A winter football season is in the works for the conference after the announcement Aug. 11 that fall sports had been postponed due to COVID-19.

Iowa+players+run+onto+the+field+during+a+football+game+between+Iowa+and+Minnesota+at+Kinnick+Stadium+on+Saturday%2C+Nov.+16%2C+2019.+The+Hawkeyes+defeated+the+Gophers%2C+23-19.

Shivansh Ahuja

Iowa players run onto the field during a football game between Iowa and Minnesota at Kinnick Stadium on Saturday, Nov. 16, 2019. The Hawkeyes defeated the Gophers, 23-19.

Robert Read, Pregame Editor


The Big Ten postponed all fall sports in the conference on Aug. 11 due to COVID-19, saying that competing in the spring instead would be a possibility. For Big Ten football, a season starting as soon as January is in the works instead.

Iowa Athletic Director Gary Barta said on a video conference Monday that Wisconsin Athletic Director and former head football coach Barry Alvarez is chairing a Big Ten subcommittee that is targeting a winter season rather than waiting for the spring.

That season could involve playing in domed stadiums and would begin, “sometime after the first of the year.”

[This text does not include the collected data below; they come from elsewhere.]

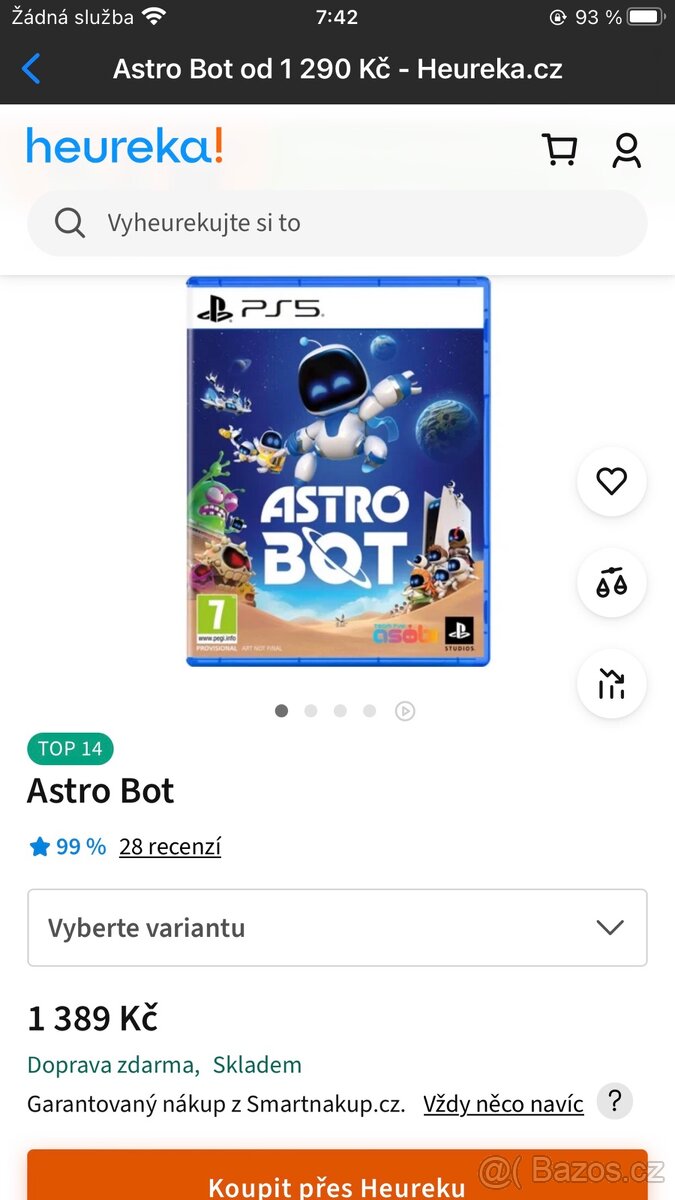Add product to comparison scales icon

[612, 583]
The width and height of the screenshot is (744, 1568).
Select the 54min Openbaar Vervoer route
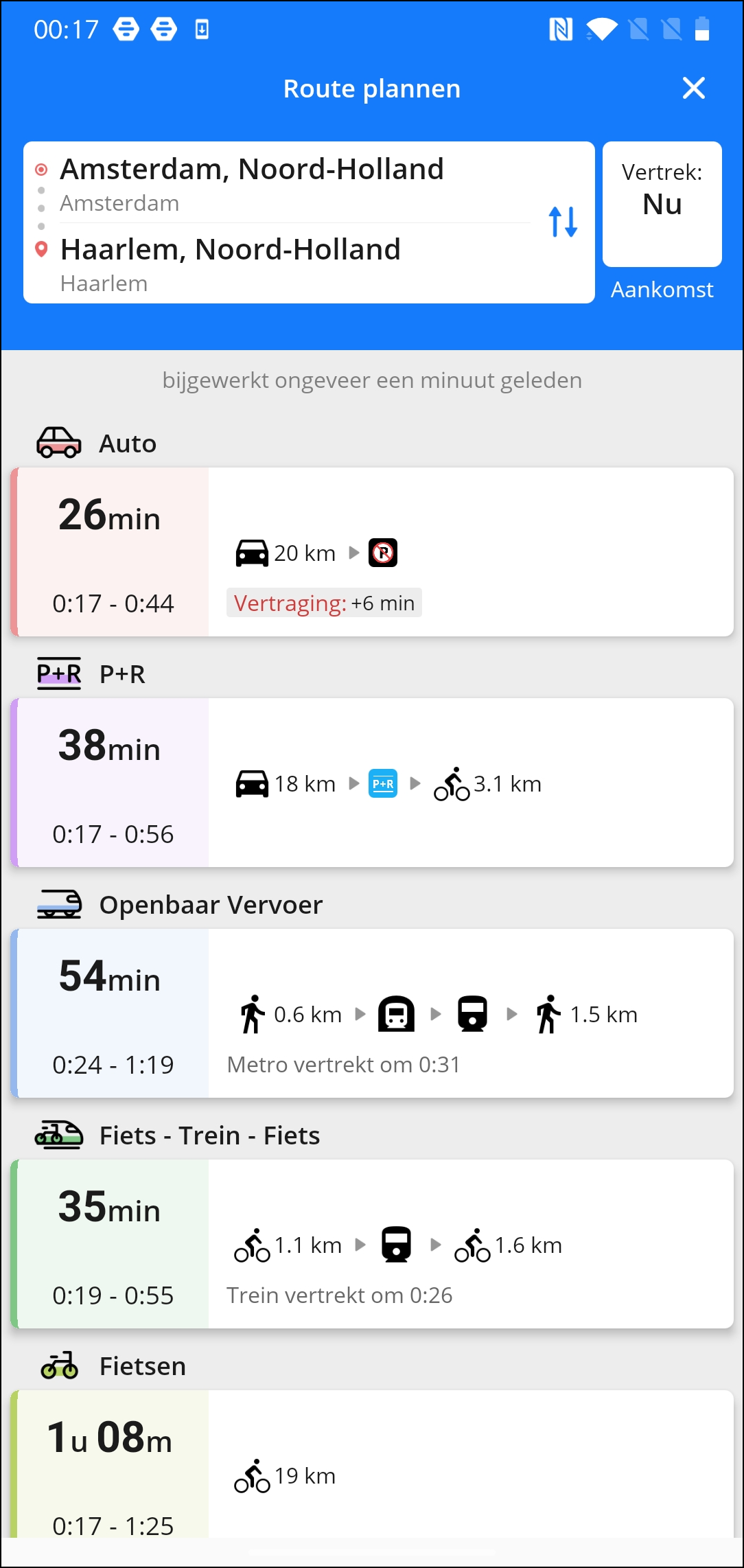tap(372, 1013)
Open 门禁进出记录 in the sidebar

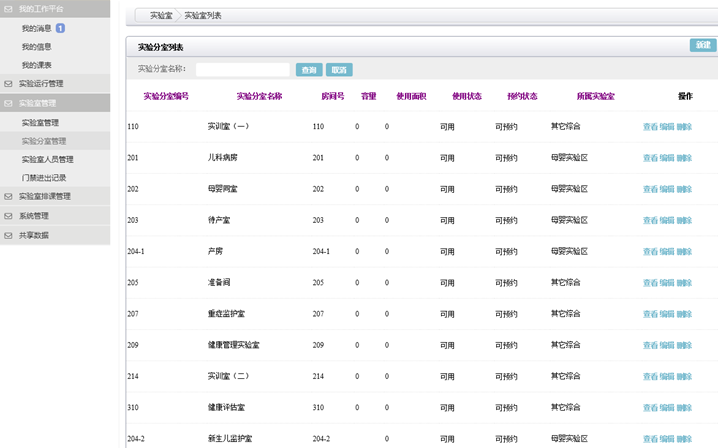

“One model that’s been discussed is playing as early as January to February — not in Kinnick Stadium — that would be a model where it would float around to different venues,” Barta said. “But one of the things that we’re talking about is that very question — what would the number of games be and making sure there’s enough time between the last game and the first game of 2021.

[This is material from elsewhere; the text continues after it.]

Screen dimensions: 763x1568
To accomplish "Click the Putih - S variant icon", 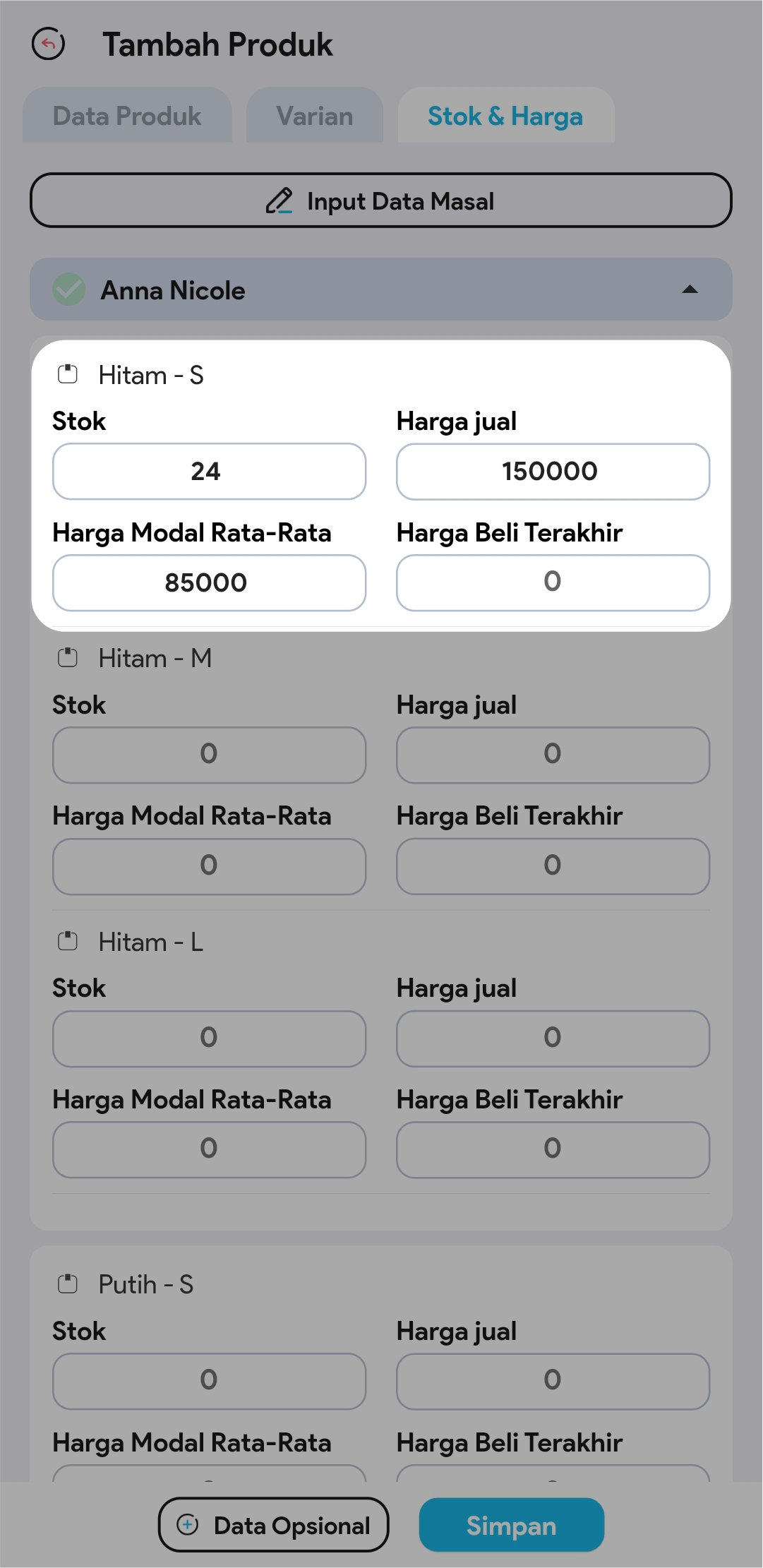I will click(x=68, y=1283).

“One of the principles is making sure that our student-athletes are healthy going into 2021, and we’re able to play a full 12-game schedule plus a bowl game in 2021. So that’s one of the reasons we’re looking at that earlier schedule rather than later in the spring.”

RELATED: Iowa AD Gary Barta supported fall football season

The Big Ten released its new 2020 football schedule on Aug. 5. Only six days later, the conference’s presidents and chancellors voted to postpone all sports in the conference.

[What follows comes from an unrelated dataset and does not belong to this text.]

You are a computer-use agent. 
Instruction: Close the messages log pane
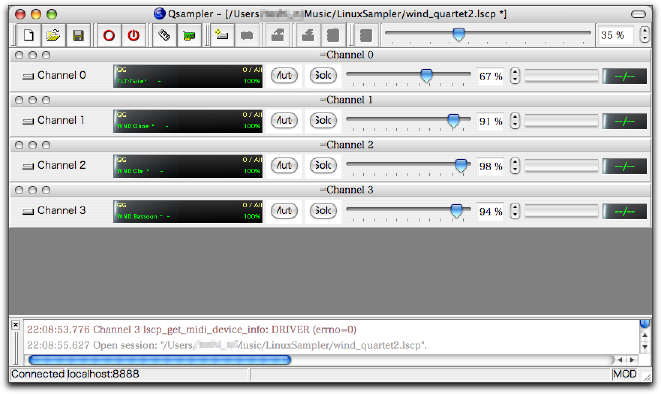[16, 325]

Barta, who is also serving as chairman of the College Football Playoff committee despite Iowa not playing this fall, said Monday that both he and University of Iowa President Bruce Harreld supported delaying the football season, rather than postponing it, in hopes of playing this fall.

Playing a season starting in January, Barta said, includes setting up arrangements for a different television schedule.

RELATED: Big Ten Commissioner Kevin Warren says conference’s decision to postpone fall sports ‘will not be revisited’

“The first thing we’re doing is meeting with our television partners to make sure that they can figure out a plan of how that would work,” Barta said. “Once that’s done, then we still have medical issues that have to be resolved before we start playing sports. We have to have those resolved in time to play our winter sports for sure. We haven’t set an absolute deadline.

“If you use the same metrics we used in preparing for this fall, we had sort of used a four-to-six week window of training and conditioning. If we’re able to continue to train though, leading up to December, I could see a scenario where we start in earnest with a camp in December. That gets us ready to play in January. But we haven’t set an absolute deadline yet.”

An obstacle in playing a winter season is the quick turnaround to playing another slate of games next fall. Barta said that summer programs would have to be modified to ensure athletes are “at full health” heading into the fall season.

Following the postponement of the season, Iowa head coach Kirk Ferentz said he thought playing two seasons in a calendar year was realistic.

“I think it’s possible,” Ferentz said. “I think we have to really be smart … What you do after the spring season has ended, and how that pertains to the fall, how you train for that, that obviously is going to look different than it has ever looked before.”